- _Text extract_:
_ _ _ _ _ _ _
This user’s choices require removing 38% of sessions to become SARP-consistent, suggesting moderately noisy preferences.

Batch Analysis#

User segmentation#

Scoring all users via the Rust Engine (batch SARP/HM):

from prefgraph.engine import Engine

engine = Engine()

# Convert all users to Engine format in one pass
uids = list(user_logs.keys())
users = [log.to_engine_tuple() for log in user_logs.values()]

results = engine.analyze_menus(users)  # Rust/Rayon parallel scoring

# Each MenuResult has: .is_sarp, .n_sarp_violations, .hm_consistent, .hm_total
for uid, mr in zip(uids, results):
    hm_eff = mr.hm_consistent / max(mr.hm_total, 1)
    print(f"  {uid}: SARP={mr.is_sarp}  HM={hm_eff:.3f}")

Segmentation by HM efficiency:

Segment

HM Range

Users (%)

Action

Stable preferences

0.90 – 1.00

~30%

Invest in personalization

Moderate noise

0.60 – 0.90

~40%

Balance exploration and exploitation

Noisy / drifting

< 0.60

~30%

Invest in curation and defaults

Recommender analysis - HM distribution, drift detection, sliding-window trajectories, lifecycle classification

Beyond SARP: What Else Can You Measure?#

After SARP and HM, the same MenuChoiceLog supports further analysis:

from prefgraph.algorithms.abstract_choice import recover_ordinal_utility
from prefgraph.algorithms.attention import test_warp_la

# Recover a preference ranking (requires SARP-consistent subset)
u = recover_ordinal_utility(log)

# Can violations be explained by limited attention?
wla = test_warp_la(log)

Method

Returns

Interpretation

recover_ordinal_utility

Ranking + utility values

Best-fit item ordering from choices

test_warp_la

bool + attention filters

Are violations due to inattention, not irrationality?

check_congruence

bool

Full rationalizability (SARP + maximality)

fit_random_attention_model

Attention probabilities

P(item considered) per item

fit_rum

Choice probabilities

Random utility model (Luce/logit)

When SARP fails but WARP-LA passes, the user has consistent underlying preferences — they just didn’t notice some items. This distinction matters: inattentive users benefit from better UI placement, not different recommendations.

Temporal Analysis: Churn Detection#

A proposed application: tracking SARP consistency over time to detect preference drift — a potential leading indicator of churn.

Split-half analysis#

For each user, split sessions into first-half and second-half, then batch-score each half via the Engine:

# Build three batches: full, first-half, second-half
full_tuples = [log.to_engine_tuple() for log in user_logs.values()]
fh_tuples, sh_tuples = [], []
for log in user_logs.values():
    mid = len(log.choices) // 2
    fh = MenuChoiceLog(menus=log.menus[:mid], choices=log.choices[:mid])
_ _ _ _ _ _ _
- _Data section_:

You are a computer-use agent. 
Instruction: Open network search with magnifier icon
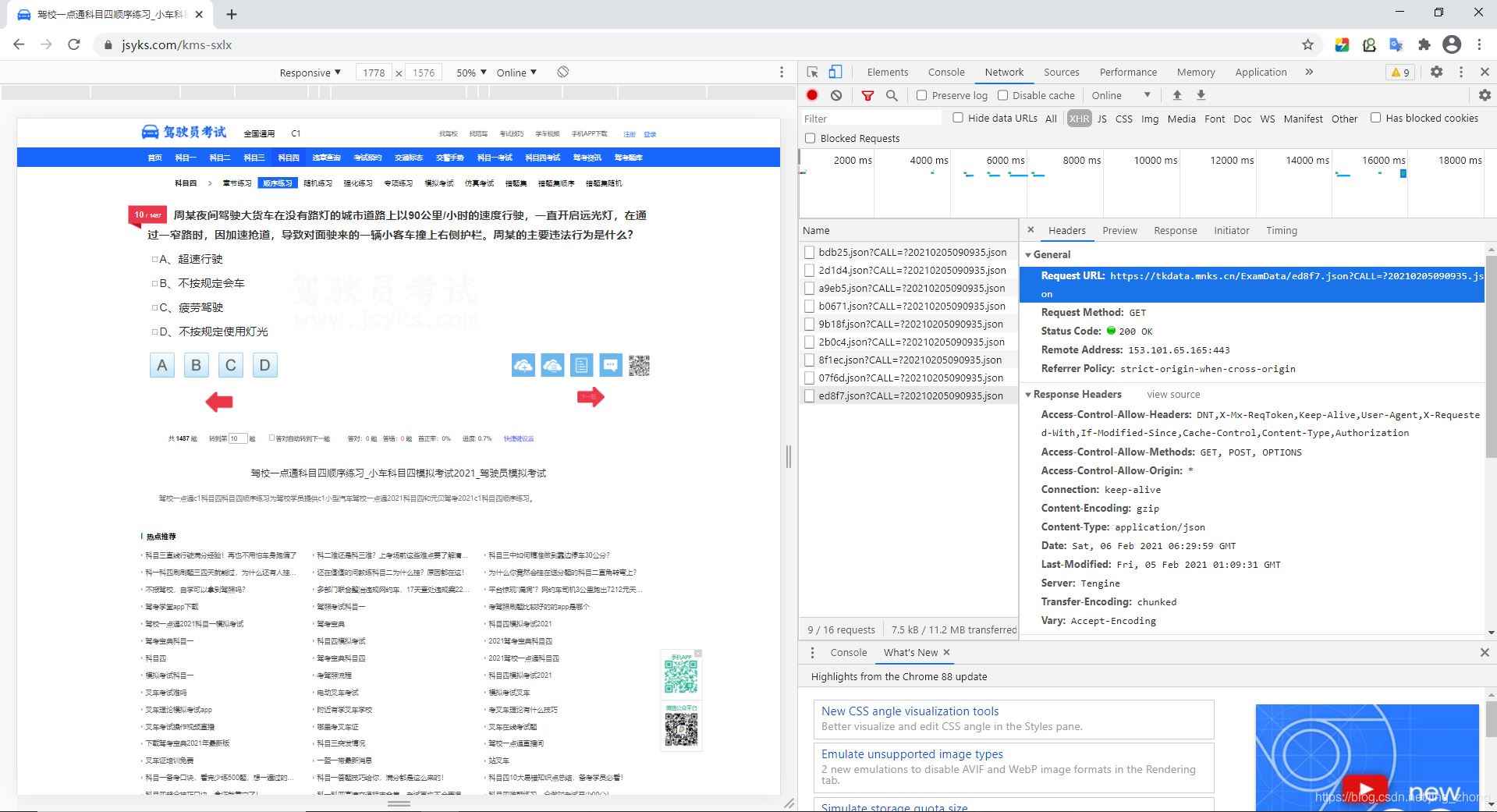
_ _ _ _ _ _ _
- _Job_:
According to the text extract on preference analysis, what do inattentive users benefit from?

- _The answer_:
Better UI placement, not different recommendations.